SMRTs experienced a notice incident on November 25, 2020 affecting POS, lasting 18h 45m. The incident has been resolved; the full update timeline is below.

Started
Nov 25, 2020, 03:37 PM UTC
Resolved
Nov 26, 2020, 10:22 AM UTC
Duration
18h 45m
Detected by Pingoru
Nov 25, 2020, 03:37 PM UTC

Affected components

POS

Update timeline

  1. identified Nov 25, 2020, 03:37 PM UTC

    We're investigating elevated reports loading SMRT. It appears our datacenter provider, AWS, is having intermittent issues.

  2. identified Nov 25, 2020, 03:55 PM UTC

    We are continuing to work with Amazon Web Services to resolve this issue. It appears to be a global outage with their infrastructure: https://downdetector.com/status/amazon/

  3. identified Nov 25, 2020, 05:05 PM UTC

    We're still working on resolving these issues, unfortunately all 3 of our AWS datacenter locations are down in us-east-1 (Virginia).

  4. identified Nov 25, 2020, 06:08 PM UTC

    AWS is still experiencing a severe outage that's affecting many companies including some big names like Roku, Adobe, and Ring to name a few. Here's an article explaining the outage. Amazon has not given a clear answer as to what caused the issue. https://techcrunch.com/2020/11/25/amazon-web-services-outage-takes-a-portion-of-the-internet-down-with-it/

  5. identified Nov 25, 2020, 07:45 PM UTC

    Latest from Amazon: "We continue to work towards recovery of the issue affecting the Kinesis Data Streams API in the US-EAST-1 Region. For Kinesis Data Streams, the issue is affecting the subsystem that is responsible for handling incoming requests. The team has identified the root cause and is working on resolving the issue affecting this subsystem. The issue also affects other services, or parts of these services, that utilize Kinesis Data Streams within their workflows. While features of multiple services are impacted, some services have seen broader impact and service-specific impact details are below."

  6. monitoring Nov 25, 2020, 08:31 PM UTC

    The system is back up but with degraded performance. We're working with AWS to get us back to normal.
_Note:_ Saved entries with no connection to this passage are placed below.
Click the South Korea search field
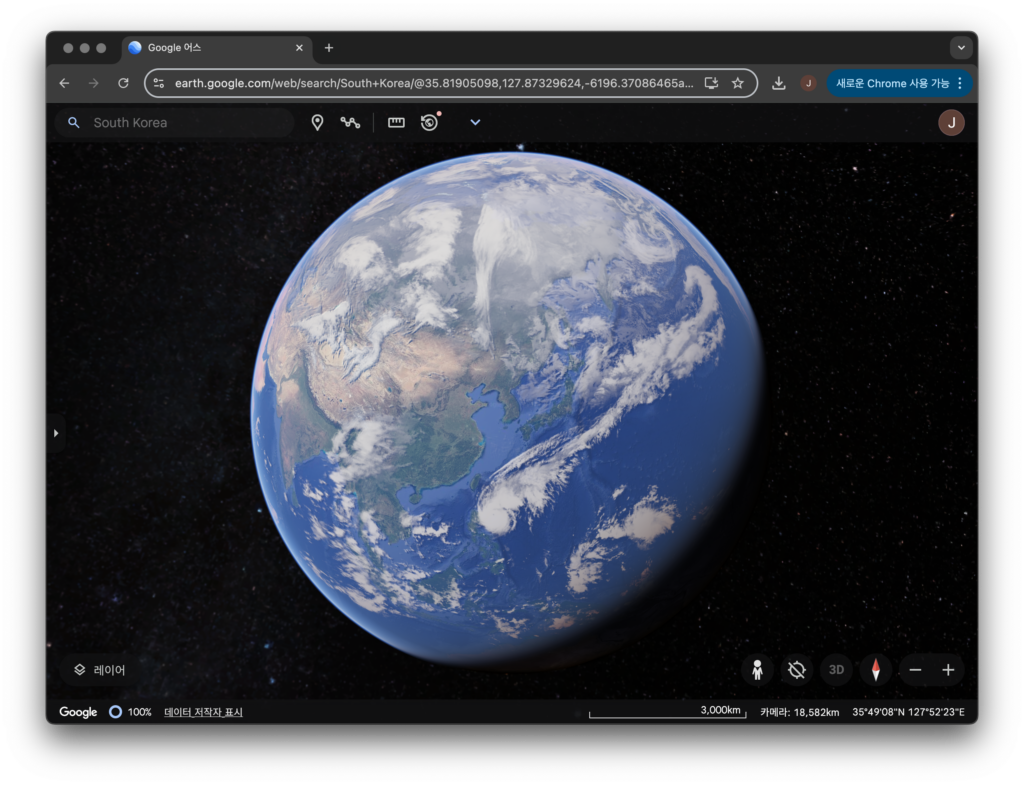1024x785 pixels. pyautogui.click(x=185, y=123)
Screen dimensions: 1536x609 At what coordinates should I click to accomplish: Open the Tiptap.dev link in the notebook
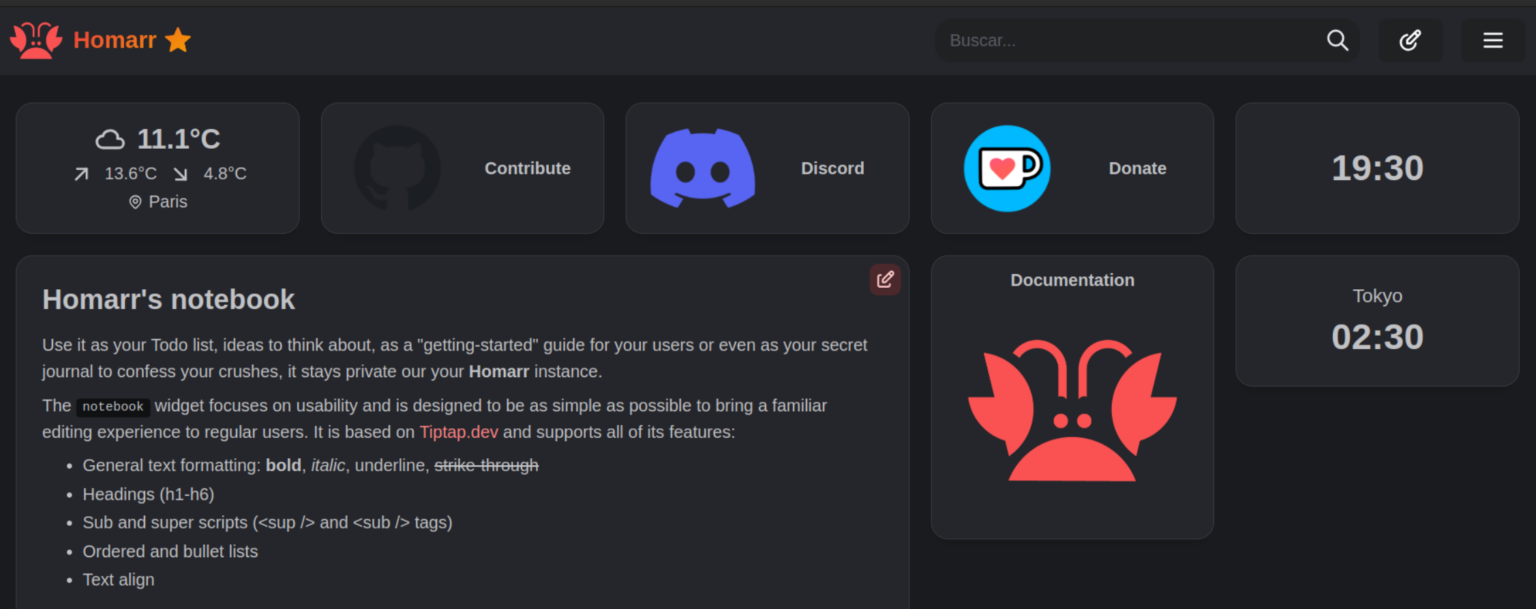coord(459,431)
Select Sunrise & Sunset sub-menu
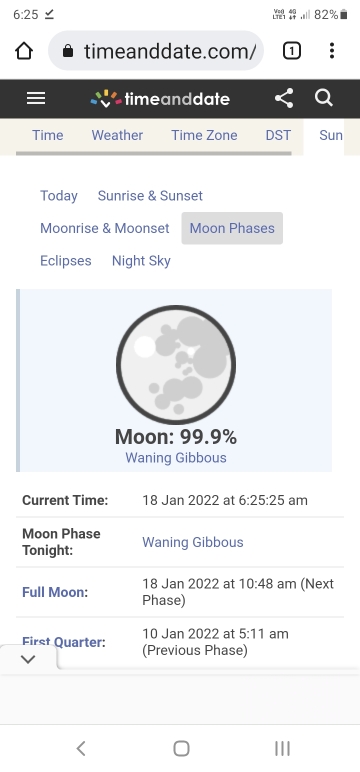The height and width of the screenshot is (772, 360). 150,195
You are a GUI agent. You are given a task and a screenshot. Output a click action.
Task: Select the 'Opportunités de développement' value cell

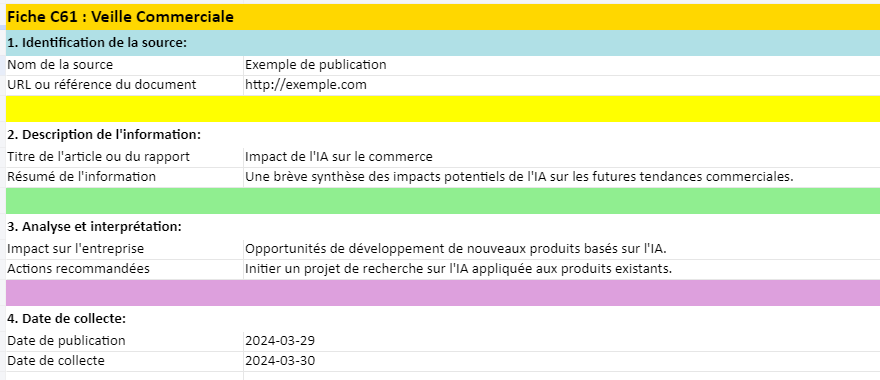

  7. monitoring Nov 25, 2020, 11:44 PM UTC

    AWS Outage Update: While the system is back online Amazon Web Services is still experiences issues but is on the mend. Expect slower performance than usual for the rest of the day and reports to take longer than normal to update. Here's the latest from Amazon: "We continue to work towards recovery of the issue affecting the Kinesis Data Streams API in the US-EAST-1 Region. We also continue to see an improvement in error rates for Kinesis and several affected services, but expect full recovery to still take up to a few hours. For Amazon Cognito, the issues affecting APIs and authentication for user and identity pools has now recovered. For AutoScaling, delays in launching new instances has now recovered, however some scaling operations are still delayed due to delayed CloudWatch metrics. For EventBridge, we have seen partial recovery for the issue affecting delivery of Events. We are actively working toward full recovery for all affected services, and will continue to provide updates regularly as we have new information to share."

  8. monitoring Nov 26, 2020, 07:03 AM UTC

    AWS Outage Update: The latest from Amazon: "We have restored all traffic to Kinesis Data Streams from Internet-facing endpoints, and we are continuing to incrementally restore all requests to Kinesis Data Streams using VPC Endpoints. We are also beginning to observe the incremental recovery of CloudWatch metrics functionality for new incoming metrics, and working towards full recovery. The backlog of metrics will take additional time to populate. We will continue to keep you updated on our progress." SMRT knows how hard today was and we thank you for your paitience! This was the worst AWS issue since at least 2017. Interestingly enough we had one customer demoing an offline inventory toll and they were able to handle pickups throughout the outage. This update will be available to all SMRT customers before the new year.

  9. resolved Nov 26, 2020, 10:22 AM UTC

    This incident has been resolved.